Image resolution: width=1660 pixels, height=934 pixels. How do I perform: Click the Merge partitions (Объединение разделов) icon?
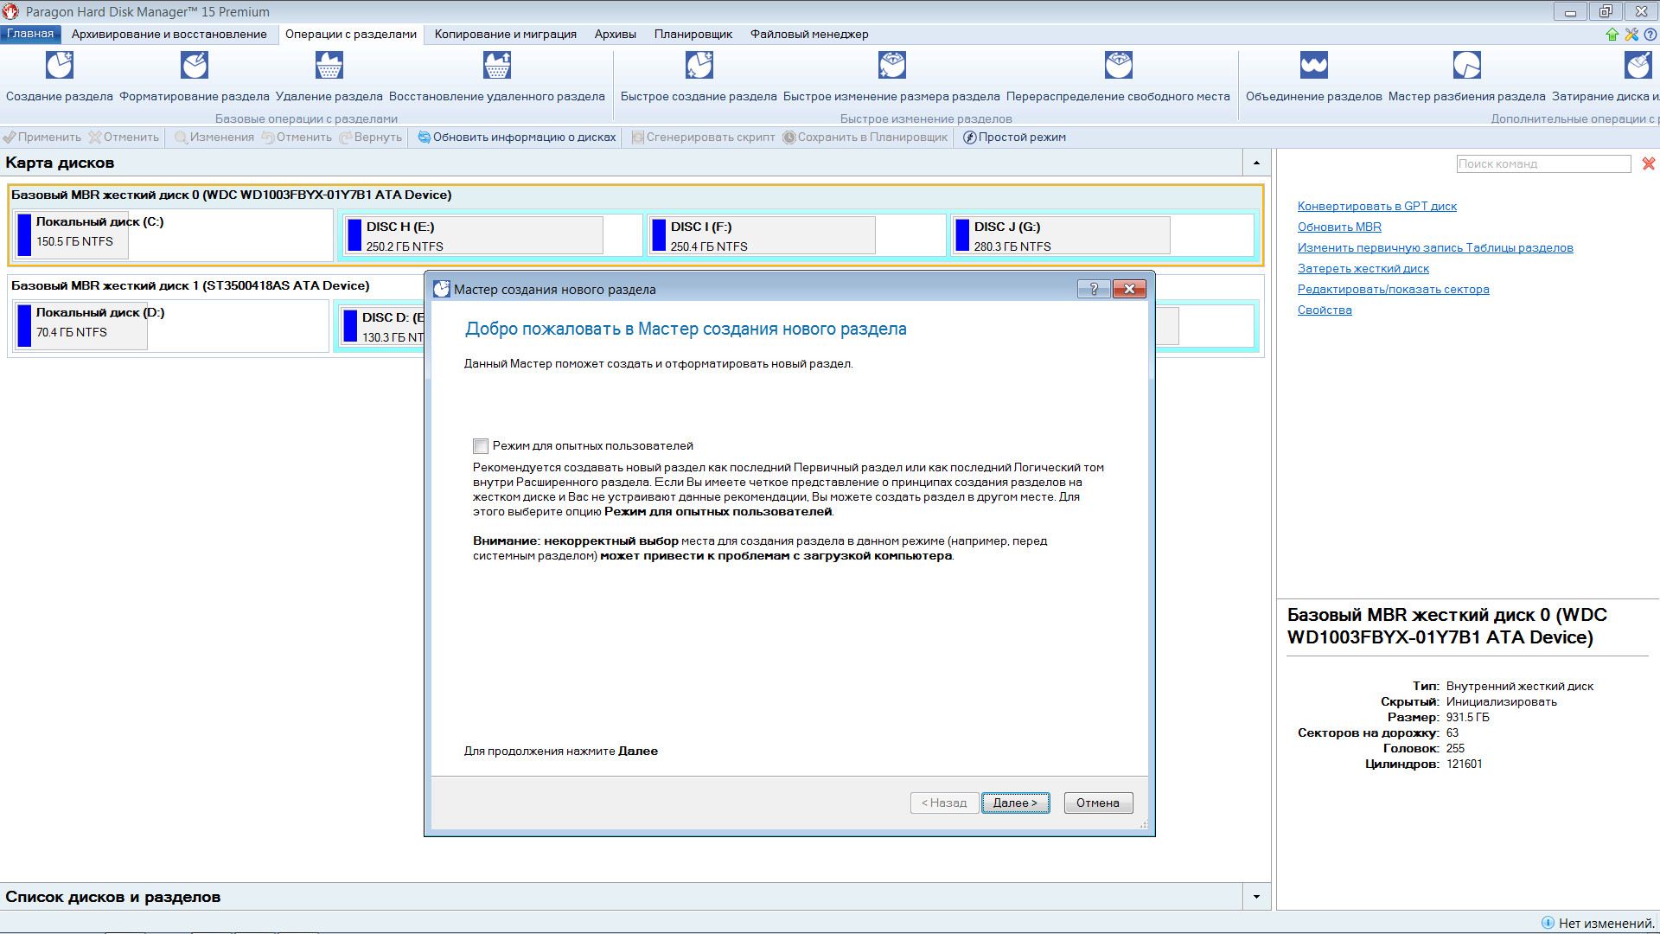click(x=1313, y=66)
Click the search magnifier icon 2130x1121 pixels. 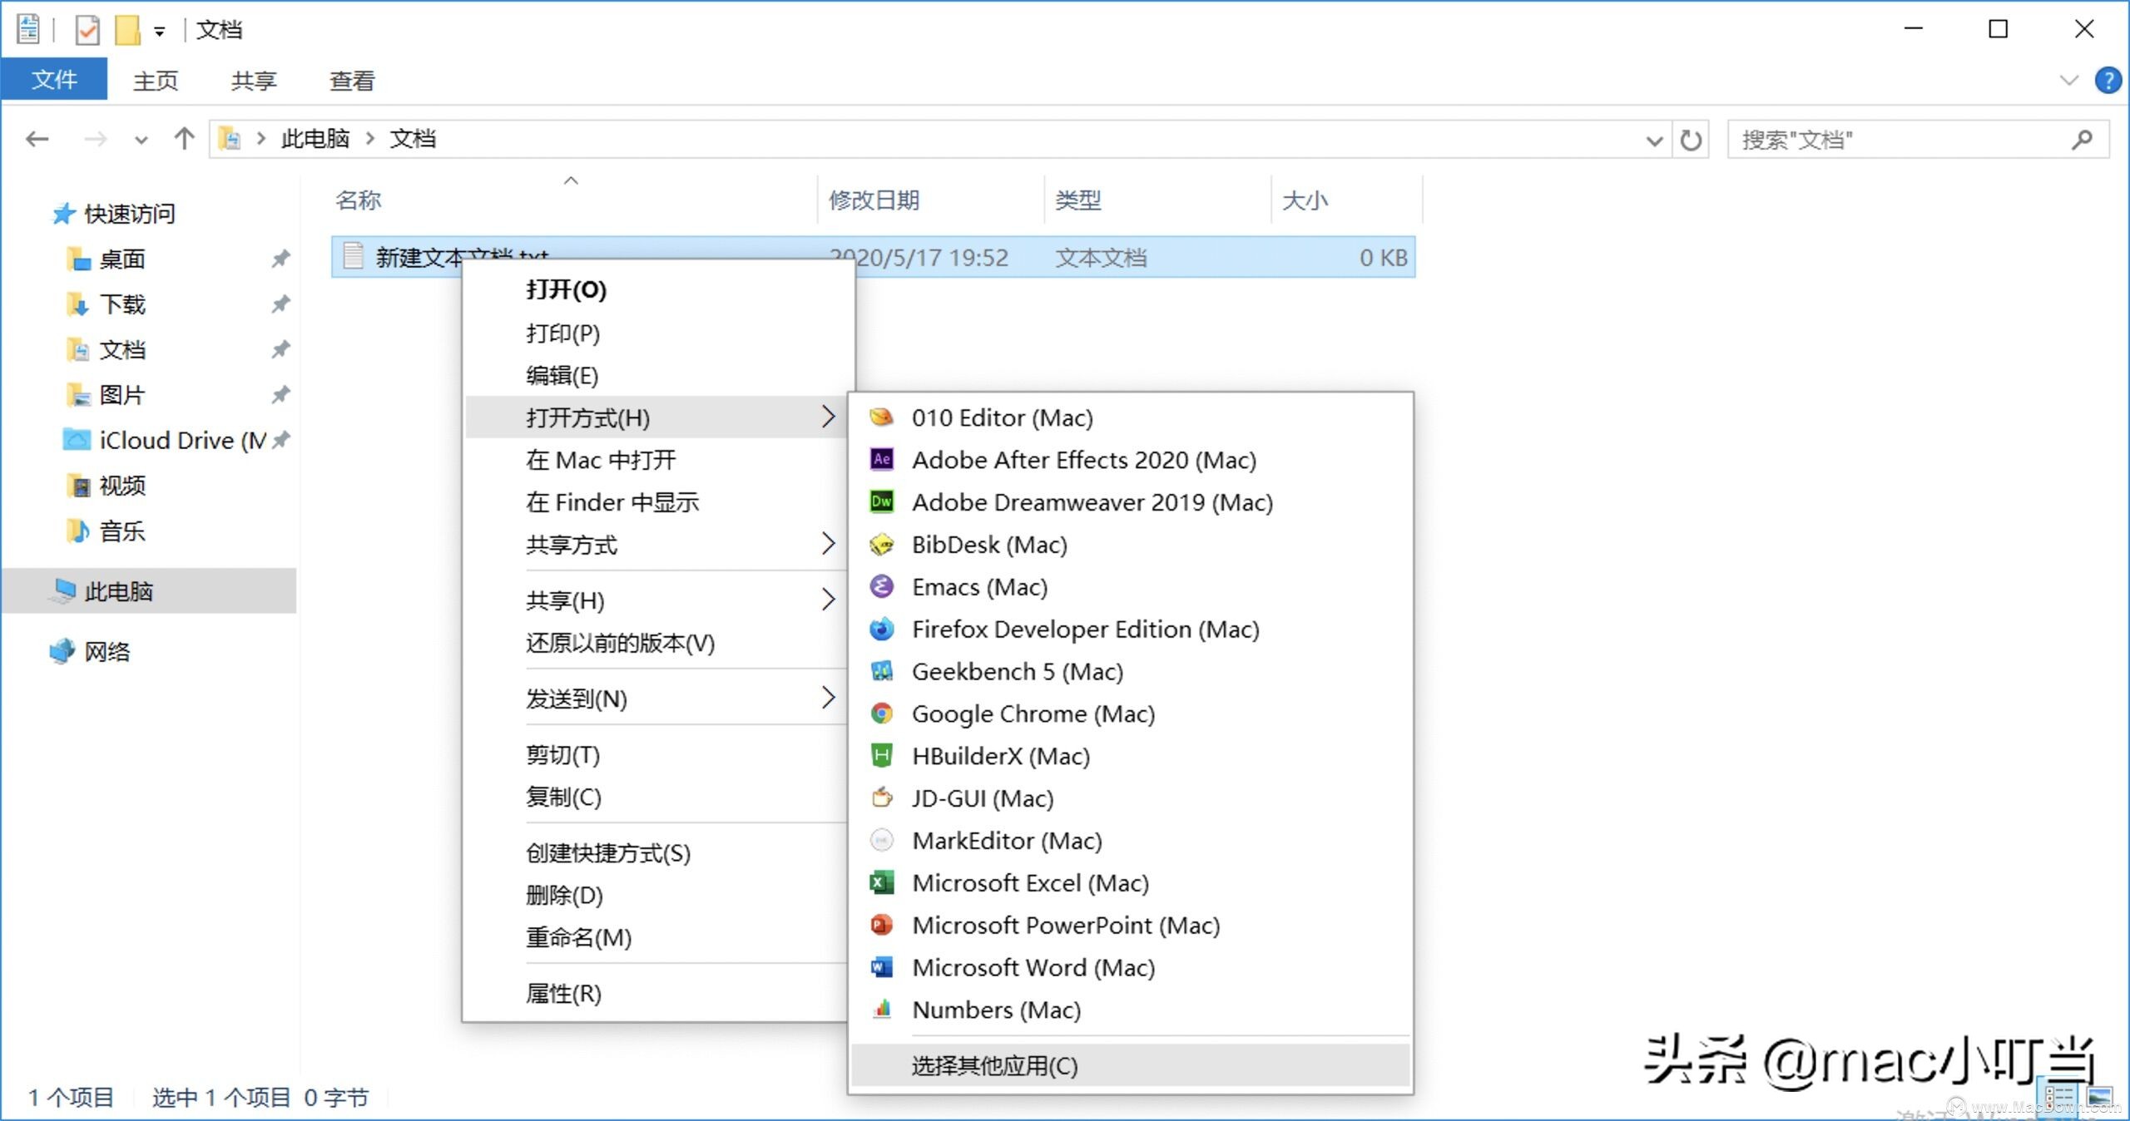point(2083,139)
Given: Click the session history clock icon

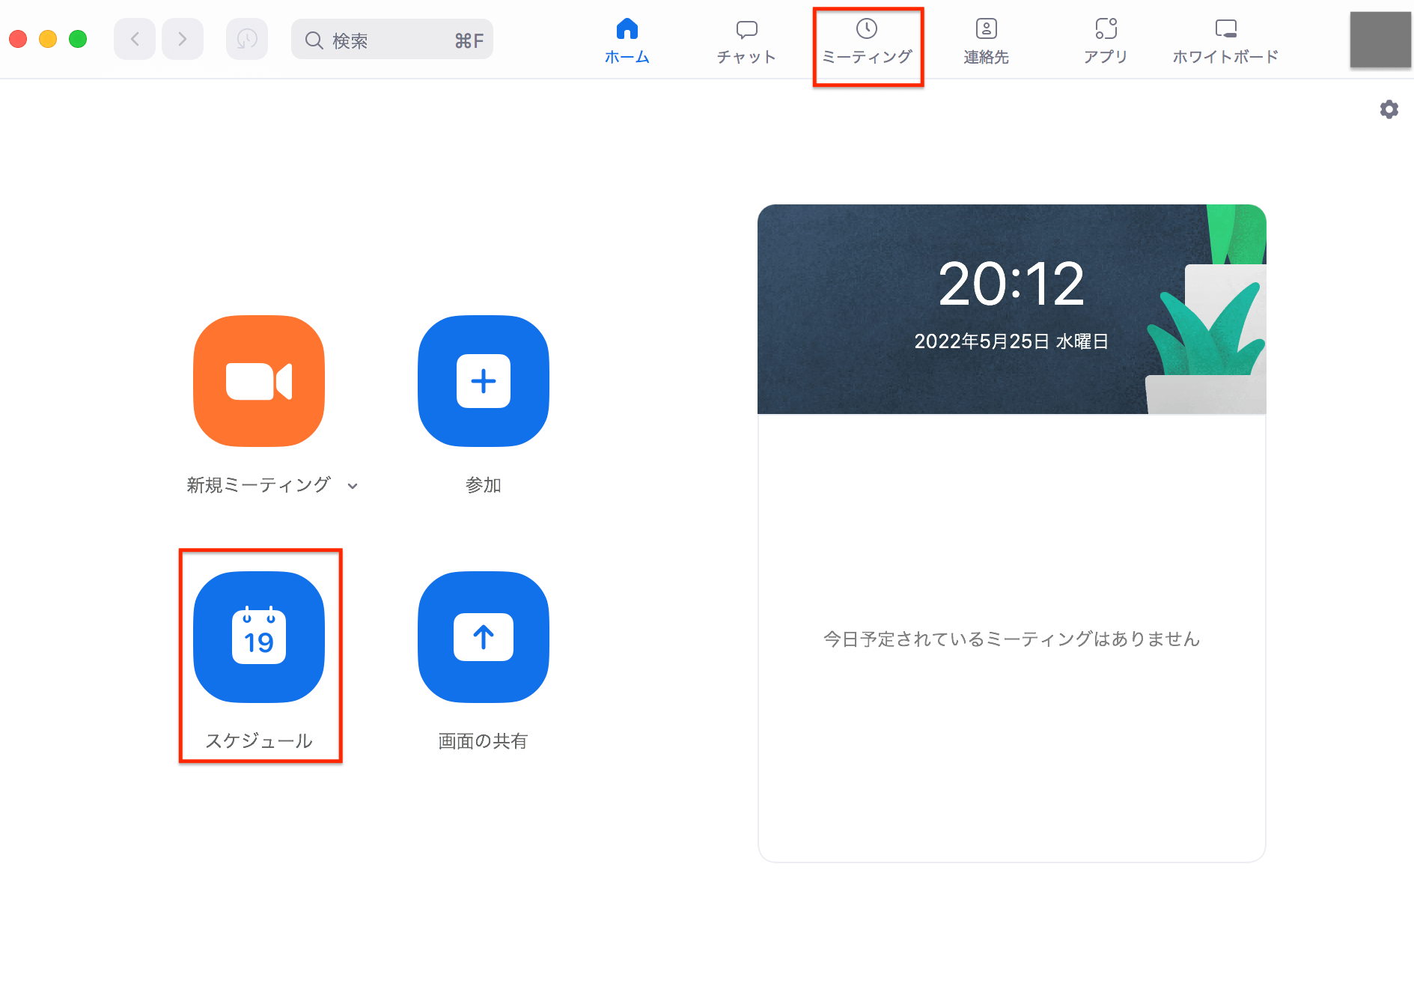Looking at the screenshot, I should [247, 39].
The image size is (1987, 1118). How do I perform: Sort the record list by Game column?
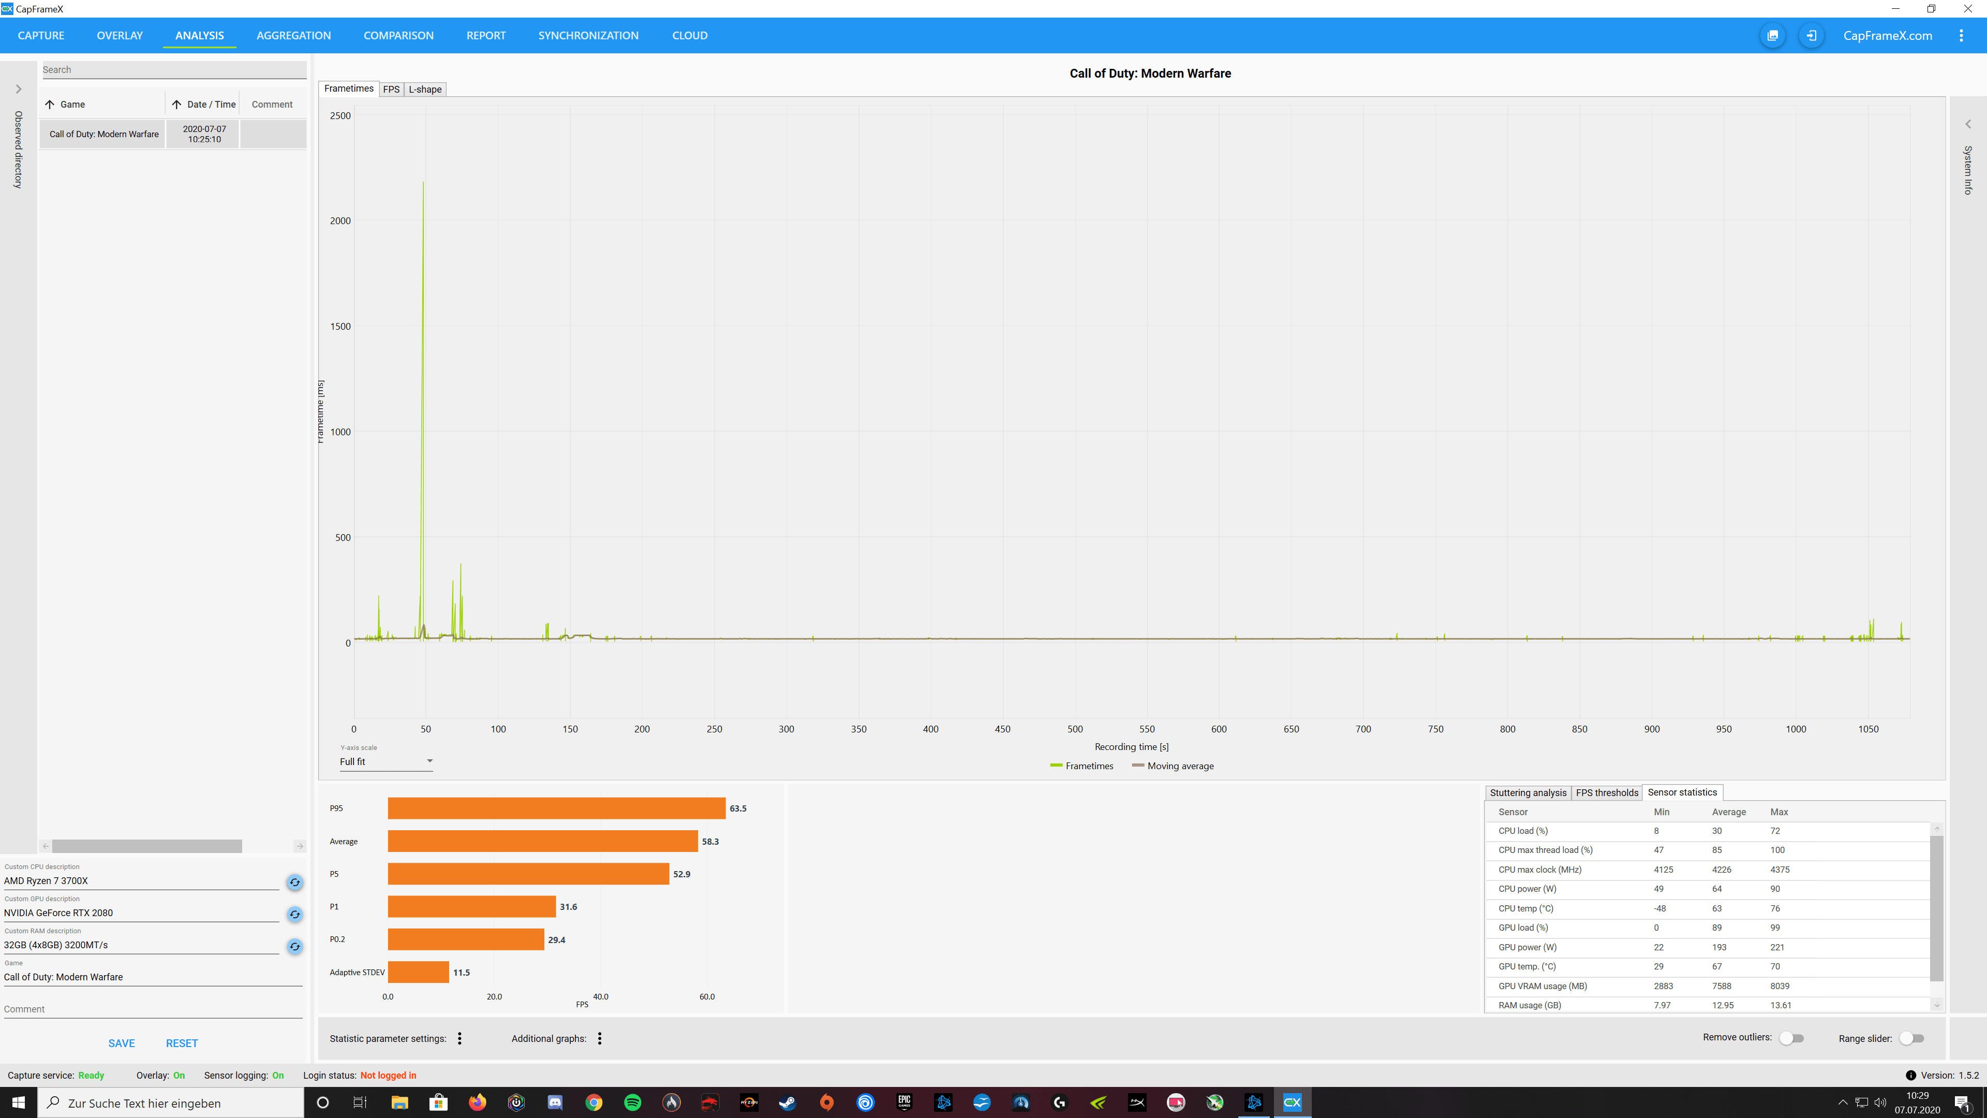[73, 104]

**The problem**
Your answer must consist only of the lines from the one containing "The image size" through the end of the entries, restated word for word, with no pictures.

**Answer to this exercise**
The image size is (1987, 1118). How do I perform: Sort the record list by Game column?
[73, 104]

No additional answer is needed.